Faces. The French philosopher Roland Barthes famously wrote of the face (specifically Greta Garbo’s in the film Queen Christina) as carrying a Platonic essence – perfect, conceptual, singular; “intellectual even more than formal”. Comparing Garbo to Audrey Hepburn, Barthes remarks on the transition of the cinema face “from awe to charm”; not of essence, but of the existential. From clarity to lyricism.

The face, then, as that unique vehicle of storytelling in People We Love. Against a plain black background, each face holds relatively still; each face conveys its essence: Here I Am. Yet these faces also show life, memories, vitality, soul. Eyes blink. Sometimes they tear. The subtle movements of facial muscles fidgeting, restless, then settling again. The corners of the mouth that twitch, or turn slightly upwards, or sometimes just shiver with the ghosts of recollection. These faces say: Here I Am… and Here I Am, Telling You My Story.

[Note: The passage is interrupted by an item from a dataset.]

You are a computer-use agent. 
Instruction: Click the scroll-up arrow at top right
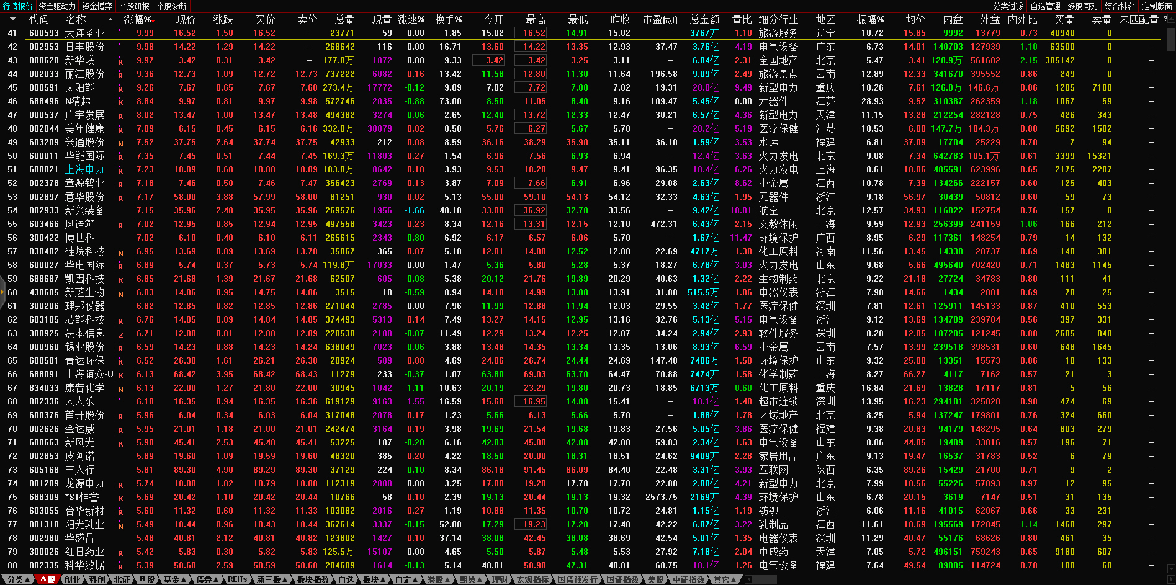[1171, 19]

Or, rather, half of the story. The rest is completed only when the viewer – live, real, in three-dimensions – steps up to the screen. The two faces now confront each other, suddenly connecting across anachronous worlds forged over a physically correct eyeline and their single common context of understanding: one is looking at someone they love; the other is looking at them looking at someone they love.

In that collision, the story is created. Wordless, unspoken. But told. Prised by the viewer from the stranger’s face; mined between Platonic essence and existential being. This is storytelling at possibly its most abstract: it is difficult to consider how it may be stripped down any further. This is also storytelling at its most democratic. There is no top down grand narrative, no fiercely protected canon, no “official” text. This is a story that is shared with utmost sincerity: the face onscreen accepts their story needs to be received on the viewer’s terms; the viewer acknowledges that they must do the work to get the result.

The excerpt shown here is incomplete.